Financial Crime World

Financial Sector Warned of Persistent Threats from Advanced Actors

The banking sector is facing a heightened risk of cyber attacks as advanced threat actors are likely to continue targeting its software supply chain.

New Vulnerability in Financial Defenses

According to Sekoia, financial aggregators - companies that collect and process financial data on behalf of others - have emerged as a new vulnerability in the sector’s defenses. These aggregators, which operate outside traditional banking regulations, are supported by technologies with potential vulnerabilities. In February 2023, an attack on aggregator Dexible highlighted this risk, allowing attackers to manipulate user tokens and steal sensitive data.

IMF Warns of New Risks

The International Monetary Fund (IMF) has also warned that new financial technologies can generate new risks, including poor security architecture in APIs (Application Programming Interfaces) that could lead to leaks of sensitive data.

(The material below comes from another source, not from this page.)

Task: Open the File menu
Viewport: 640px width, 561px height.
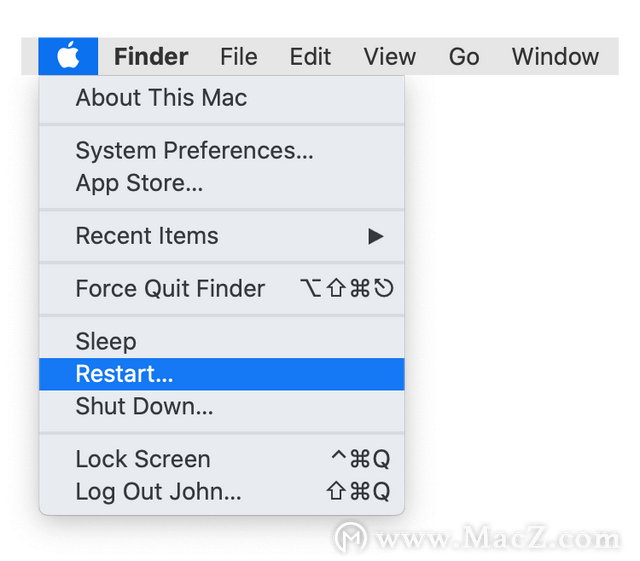Action: click(239, 56)
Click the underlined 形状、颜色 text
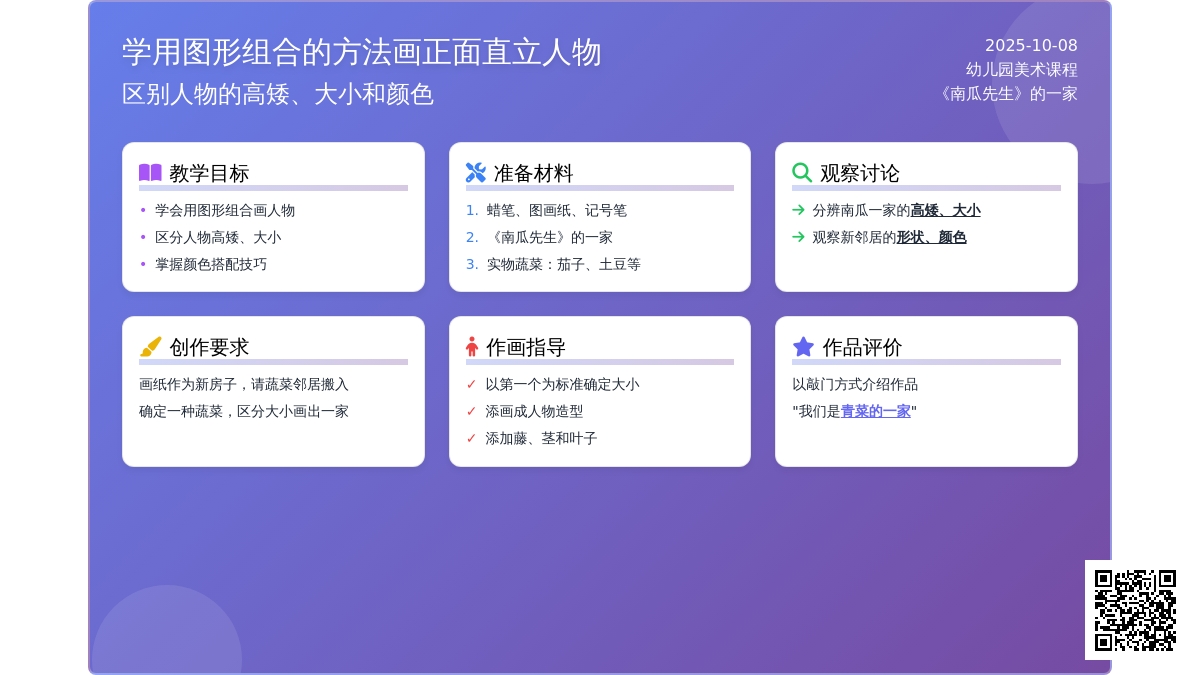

Malware and Ransomware Pose Major Threats

Financially-oriented malware, which targets credit card information, banking credentials, and cryptocurrency wallets, has been around for years. However, the increasing number of mobile banking Trojans - up 100% in 2022 compared to the previous year - is a particular concern.

  • Spyware, designed to collect keystrokes and sensitive data, has also seen a surge in use by bank fraudsters.
  • Ransomware attacks on the financial sector have become more frequent, with requests ranging from $180,000 to $40 million.

DeFi and Blockchain Bridges Under Attack

Decentralized finance (DeFi) platforms, which rely on blockchain technology, are also vulnerable to cyber threats. Threat actors, including state-sponsored groups like Lazarus, are targeting employees of DeFi organizations to steal cryptocurrencies.

  • In 2022, blockchain company Chainalysis reported a loss of $3.8 billion due to cross-chain bridge protocols, with 64% of the losses attributed to these vulnerabilities.

Blurred Lines between Cybercrime and State-Sponsored Espionage

Attacks on the financial sector often blur the lines between cybercrime and state-sponsored espionage. Some attacks may be aimed at financial gain, while others may have strategic goals.

  • In some cases, threat actors may disguise their operations as financially-oriented when they are actually conducting cyberespionage.
  • This complexity makes it challenging to attribute attacks and requires continued vigilance from the sector.

Reducing Cyber Threat Risks

To mitigate these risks, employees of financial organizations must be educated on detecting phishing attempts and fraud. They should also have a clear reporting mechanism for suspicious activity.

  • Organizations should also prioritize supply chain security, carefully checking open-source software before deployment to prevent indirect attacks.
  • As the financial sector continues to evolve, it is crucial that companies remain proactive in addressing these threats and protecting their customers’ sensitive data.